--- AIM OF THE TASK ---
Please reproduce these records unchanged: everything from the line containing "The width and height of the screenshot is (704, 496)." down to the line containing "Action: coord(73,115)", with both of those lines included.

[Text and element pointing records]

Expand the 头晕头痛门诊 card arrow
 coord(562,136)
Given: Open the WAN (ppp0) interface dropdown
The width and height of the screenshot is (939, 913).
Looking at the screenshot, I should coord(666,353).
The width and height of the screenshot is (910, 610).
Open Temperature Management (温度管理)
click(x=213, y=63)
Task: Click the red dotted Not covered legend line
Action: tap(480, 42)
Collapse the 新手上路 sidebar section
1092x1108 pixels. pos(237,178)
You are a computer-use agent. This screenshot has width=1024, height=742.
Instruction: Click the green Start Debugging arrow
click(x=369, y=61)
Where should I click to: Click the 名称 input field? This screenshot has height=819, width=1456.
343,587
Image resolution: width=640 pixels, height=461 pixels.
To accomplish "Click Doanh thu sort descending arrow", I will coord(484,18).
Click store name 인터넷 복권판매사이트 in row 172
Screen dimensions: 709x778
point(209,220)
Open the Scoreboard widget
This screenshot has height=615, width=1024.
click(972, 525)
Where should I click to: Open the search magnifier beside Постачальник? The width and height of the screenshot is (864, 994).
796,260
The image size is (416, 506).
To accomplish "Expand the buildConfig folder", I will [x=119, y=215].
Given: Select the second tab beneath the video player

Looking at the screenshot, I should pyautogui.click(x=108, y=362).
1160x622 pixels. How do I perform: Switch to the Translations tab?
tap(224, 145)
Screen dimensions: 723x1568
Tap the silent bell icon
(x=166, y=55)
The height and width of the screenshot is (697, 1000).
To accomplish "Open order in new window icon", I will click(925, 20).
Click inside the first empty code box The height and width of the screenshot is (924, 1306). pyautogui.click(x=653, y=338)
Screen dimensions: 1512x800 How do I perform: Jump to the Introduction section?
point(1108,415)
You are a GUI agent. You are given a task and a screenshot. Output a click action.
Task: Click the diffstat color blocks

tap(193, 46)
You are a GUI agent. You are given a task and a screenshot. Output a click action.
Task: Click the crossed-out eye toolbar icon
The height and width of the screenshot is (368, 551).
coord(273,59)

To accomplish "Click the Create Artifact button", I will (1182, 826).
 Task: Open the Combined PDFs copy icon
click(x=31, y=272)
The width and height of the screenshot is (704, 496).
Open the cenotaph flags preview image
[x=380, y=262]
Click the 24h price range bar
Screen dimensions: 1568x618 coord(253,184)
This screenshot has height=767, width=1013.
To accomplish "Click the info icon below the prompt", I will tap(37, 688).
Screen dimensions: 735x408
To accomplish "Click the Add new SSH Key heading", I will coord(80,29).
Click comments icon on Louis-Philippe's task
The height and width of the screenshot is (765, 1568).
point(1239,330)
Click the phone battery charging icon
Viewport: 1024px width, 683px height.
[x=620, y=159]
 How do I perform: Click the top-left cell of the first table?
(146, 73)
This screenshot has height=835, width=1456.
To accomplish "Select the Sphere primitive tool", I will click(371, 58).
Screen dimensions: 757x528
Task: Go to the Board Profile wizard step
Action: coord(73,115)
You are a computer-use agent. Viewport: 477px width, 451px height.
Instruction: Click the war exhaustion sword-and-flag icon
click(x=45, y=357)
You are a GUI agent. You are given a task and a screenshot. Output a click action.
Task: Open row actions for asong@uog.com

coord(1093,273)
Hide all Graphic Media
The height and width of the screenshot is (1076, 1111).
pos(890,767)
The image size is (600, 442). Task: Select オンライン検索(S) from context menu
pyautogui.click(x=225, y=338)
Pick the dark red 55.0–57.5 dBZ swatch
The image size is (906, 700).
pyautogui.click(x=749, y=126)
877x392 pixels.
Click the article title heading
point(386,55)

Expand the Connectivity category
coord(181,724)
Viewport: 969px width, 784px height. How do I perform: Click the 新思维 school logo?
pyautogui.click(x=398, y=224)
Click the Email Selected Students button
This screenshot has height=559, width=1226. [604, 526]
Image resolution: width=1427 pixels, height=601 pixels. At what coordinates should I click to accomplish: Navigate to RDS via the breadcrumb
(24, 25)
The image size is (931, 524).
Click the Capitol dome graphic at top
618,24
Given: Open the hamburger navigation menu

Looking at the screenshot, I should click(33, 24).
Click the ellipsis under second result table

--- RESPONSE ---
The width and height of the screenshot is (704, 496).
Open the cenotaph flags preview image
[x=380, y=262]
Click the 24h price range bar
Screen dimensions: 1568x618 coord(253,184)
This screenshot has height=767, width=1013.
To accomplish "Click the info icon below the prompt", I will tap(37, 688).
Screen dimensions: 735x408
To accomplish "Click the Add new SSH Key heading", I will coord(80,29).
Click comments icon on Louis-Philippe's task
The height and width of the screenshot is (765, 1568).
point(1239,330)
Click the phone battery charging icon
Viewport: 1024px width, 683px height.
[x=620, y=159]
 How do I perform: Click the top-left cell of the first table?
(146, 73)
This screenshot has height=835, width=1456.
To accomplish "Select the Sphere primitive tool", I will click(371, 58).
Screen dimensions: 757x528
Task: Go to the Board Profile wizard step
Action: coord(73,115)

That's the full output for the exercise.